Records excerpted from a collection
════════════════

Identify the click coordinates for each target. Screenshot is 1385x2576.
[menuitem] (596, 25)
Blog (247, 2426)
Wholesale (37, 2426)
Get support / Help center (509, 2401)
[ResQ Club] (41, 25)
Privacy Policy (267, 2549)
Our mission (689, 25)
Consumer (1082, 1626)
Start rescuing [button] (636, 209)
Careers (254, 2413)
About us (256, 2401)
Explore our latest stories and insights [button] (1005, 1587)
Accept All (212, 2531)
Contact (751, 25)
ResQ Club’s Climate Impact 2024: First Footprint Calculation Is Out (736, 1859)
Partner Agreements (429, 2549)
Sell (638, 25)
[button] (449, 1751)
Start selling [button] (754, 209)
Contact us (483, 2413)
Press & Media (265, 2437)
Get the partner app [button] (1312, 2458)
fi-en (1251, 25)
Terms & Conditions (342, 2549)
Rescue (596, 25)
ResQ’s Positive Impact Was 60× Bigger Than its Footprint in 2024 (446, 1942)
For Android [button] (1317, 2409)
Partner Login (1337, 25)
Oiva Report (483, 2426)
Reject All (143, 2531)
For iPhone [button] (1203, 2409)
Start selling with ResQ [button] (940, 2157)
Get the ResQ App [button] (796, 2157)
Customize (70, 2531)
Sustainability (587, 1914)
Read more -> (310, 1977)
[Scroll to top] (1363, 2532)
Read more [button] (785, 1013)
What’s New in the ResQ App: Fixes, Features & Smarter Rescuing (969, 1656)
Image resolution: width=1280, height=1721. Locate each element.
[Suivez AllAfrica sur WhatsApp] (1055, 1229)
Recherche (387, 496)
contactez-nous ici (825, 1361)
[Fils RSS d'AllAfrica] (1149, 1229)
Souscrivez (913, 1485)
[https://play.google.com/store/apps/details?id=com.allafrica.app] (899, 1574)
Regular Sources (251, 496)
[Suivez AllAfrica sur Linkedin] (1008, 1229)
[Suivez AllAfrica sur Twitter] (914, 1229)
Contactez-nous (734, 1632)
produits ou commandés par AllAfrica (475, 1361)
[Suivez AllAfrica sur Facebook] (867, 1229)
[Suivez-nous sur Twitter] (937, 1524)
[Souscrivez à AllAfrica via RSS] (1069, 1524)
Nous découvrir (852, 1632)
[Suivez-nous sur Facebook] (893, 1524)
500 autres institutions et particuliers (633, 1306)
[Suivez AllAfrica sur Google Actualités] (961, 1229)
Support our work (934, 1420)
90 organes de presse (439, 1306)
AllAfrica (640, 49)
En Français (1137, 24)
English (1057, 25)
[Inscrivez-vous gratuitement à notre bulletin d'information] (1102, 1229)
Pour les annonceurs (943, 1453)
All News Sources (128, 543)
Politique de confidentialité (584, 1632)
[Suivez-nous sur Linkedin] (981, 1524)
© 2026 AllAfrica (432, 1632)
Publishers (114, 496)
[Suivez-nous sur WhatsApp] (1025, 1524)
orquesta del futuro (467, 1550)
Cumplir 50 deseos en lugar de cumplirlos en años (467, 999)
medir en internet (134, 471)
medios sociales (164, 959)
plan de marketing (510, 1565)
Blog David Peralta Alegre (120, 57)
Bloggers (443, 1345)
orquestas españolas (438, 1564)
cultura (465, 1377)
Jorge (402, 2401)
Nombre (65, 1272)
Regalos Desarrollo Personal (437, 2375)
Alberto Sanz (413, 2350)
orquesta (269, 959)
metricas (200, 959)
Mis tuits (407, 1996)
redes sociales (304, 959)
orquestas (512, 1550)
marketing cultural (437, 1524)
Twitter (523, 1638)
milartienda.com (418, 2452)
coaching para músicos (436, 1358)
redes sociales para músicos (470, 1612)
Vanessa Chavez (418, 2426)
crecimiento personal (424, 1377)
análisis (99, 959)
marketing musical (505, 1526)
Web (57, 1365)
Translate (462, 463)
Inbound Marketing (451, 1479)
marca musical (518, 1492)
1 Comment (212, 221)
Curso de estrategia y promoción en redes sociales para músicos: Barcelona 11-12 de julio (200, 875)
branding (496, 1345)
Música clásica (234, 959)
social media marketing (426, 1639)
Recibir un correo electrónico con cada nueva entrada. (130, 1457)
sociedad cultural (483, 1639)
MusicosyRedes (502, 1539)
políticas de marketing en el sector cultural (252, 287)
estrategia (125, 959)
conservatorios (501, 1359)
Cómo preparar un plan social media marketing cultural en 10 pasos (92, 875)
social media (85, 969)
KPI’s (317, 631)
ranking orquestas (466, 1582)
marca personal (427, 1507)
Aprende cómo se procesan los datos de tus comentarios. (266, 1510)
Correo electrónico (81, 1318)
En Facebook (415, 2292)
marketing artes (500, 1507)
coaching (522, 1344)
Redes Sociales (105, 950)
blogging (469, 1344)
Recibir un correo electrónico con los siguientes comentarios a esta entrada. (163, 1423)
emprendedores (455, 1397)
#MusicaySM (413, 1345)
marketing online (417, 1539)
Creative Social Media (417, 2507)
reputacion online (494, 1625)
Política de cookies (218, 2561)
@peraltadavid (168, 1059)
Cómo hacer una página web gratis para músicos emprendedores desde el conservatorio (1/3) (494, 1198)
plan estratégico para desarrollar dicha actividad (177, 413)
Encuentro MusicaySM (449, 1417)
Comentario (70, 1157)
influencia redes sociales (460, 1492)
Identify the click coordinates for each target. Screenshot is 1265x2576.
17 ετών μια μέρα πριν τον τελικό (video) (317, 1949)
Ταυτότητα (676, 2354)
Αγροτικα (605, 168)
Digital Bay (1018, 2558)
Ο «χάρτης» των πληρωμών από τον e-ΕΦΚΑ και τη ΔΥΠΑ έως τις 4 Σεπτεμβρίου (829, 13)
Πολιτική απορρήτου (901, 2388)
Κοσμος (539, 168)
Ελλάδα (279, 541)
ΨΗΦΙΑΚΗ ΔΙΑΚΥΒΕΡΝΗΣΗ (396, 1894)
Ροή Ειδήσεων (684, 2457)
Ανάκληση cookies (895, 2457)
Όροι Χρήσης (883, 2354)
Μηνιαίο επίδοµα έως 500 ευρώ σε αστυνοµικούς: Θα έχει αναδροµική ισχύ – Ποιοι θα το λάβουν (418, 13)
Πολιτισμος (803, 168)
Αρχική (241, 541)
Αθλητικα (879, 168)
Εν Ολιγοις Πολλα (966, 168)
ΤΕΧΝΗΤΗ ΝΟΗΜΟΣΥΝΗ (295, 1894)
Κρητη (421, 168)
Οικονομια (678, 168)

════════════════

**YOUR GOAL:** Exactly the lines above from the one with "Customize (70, 2531)" to the one with "500 autres institutions", both included, are to be quoted; leave the rest out.

**TASK SOLUTION:**
Customize (70, 2531)
Sustainability (587, 1914)
Read more -> (310, 1977)
[Scroll to top] (1363, 2532)
Read more [button] (785, 1013)
What’s New in the ResQ App: Fixes, Features & Smarter Rescuing (969, 1656)
Image resolution: width=1280, height=1721. Locate each element.
[Suivez AllAfrica sur WhatsApp] (1055, 1229)
Recherche (387, 496)
contactez-nous ici (825, 1361)
[Fils RSS d'AllAfrica] (1149, 1229)
Souscrivez (913, 1485)
[https://play.google.com/store/apps/details?id=com.allafrica.app] (899, 1574)
Regular Sources (251, 496)
[Suivez AllAfrica sur Linkedin] (1008, 1229)
[Suivez AllAfrica sur Twitter] (914, 1229)
Contactez-nous (734, 1632)
produits ou commandés par AllAfrica (475, 1361)
[Suivez AllAfrica sur Facebook] (867, 1229)
[Suivez-nous sur Twitter] (937, 1524)
[Souscrivez à AllAfrica via RSS] (1069, 1524)
Nous découvrir (852, 1632)
[Suivez-nous sur Facebook] (893, 1524)
500 autres institutions et particuliers (633, 1306)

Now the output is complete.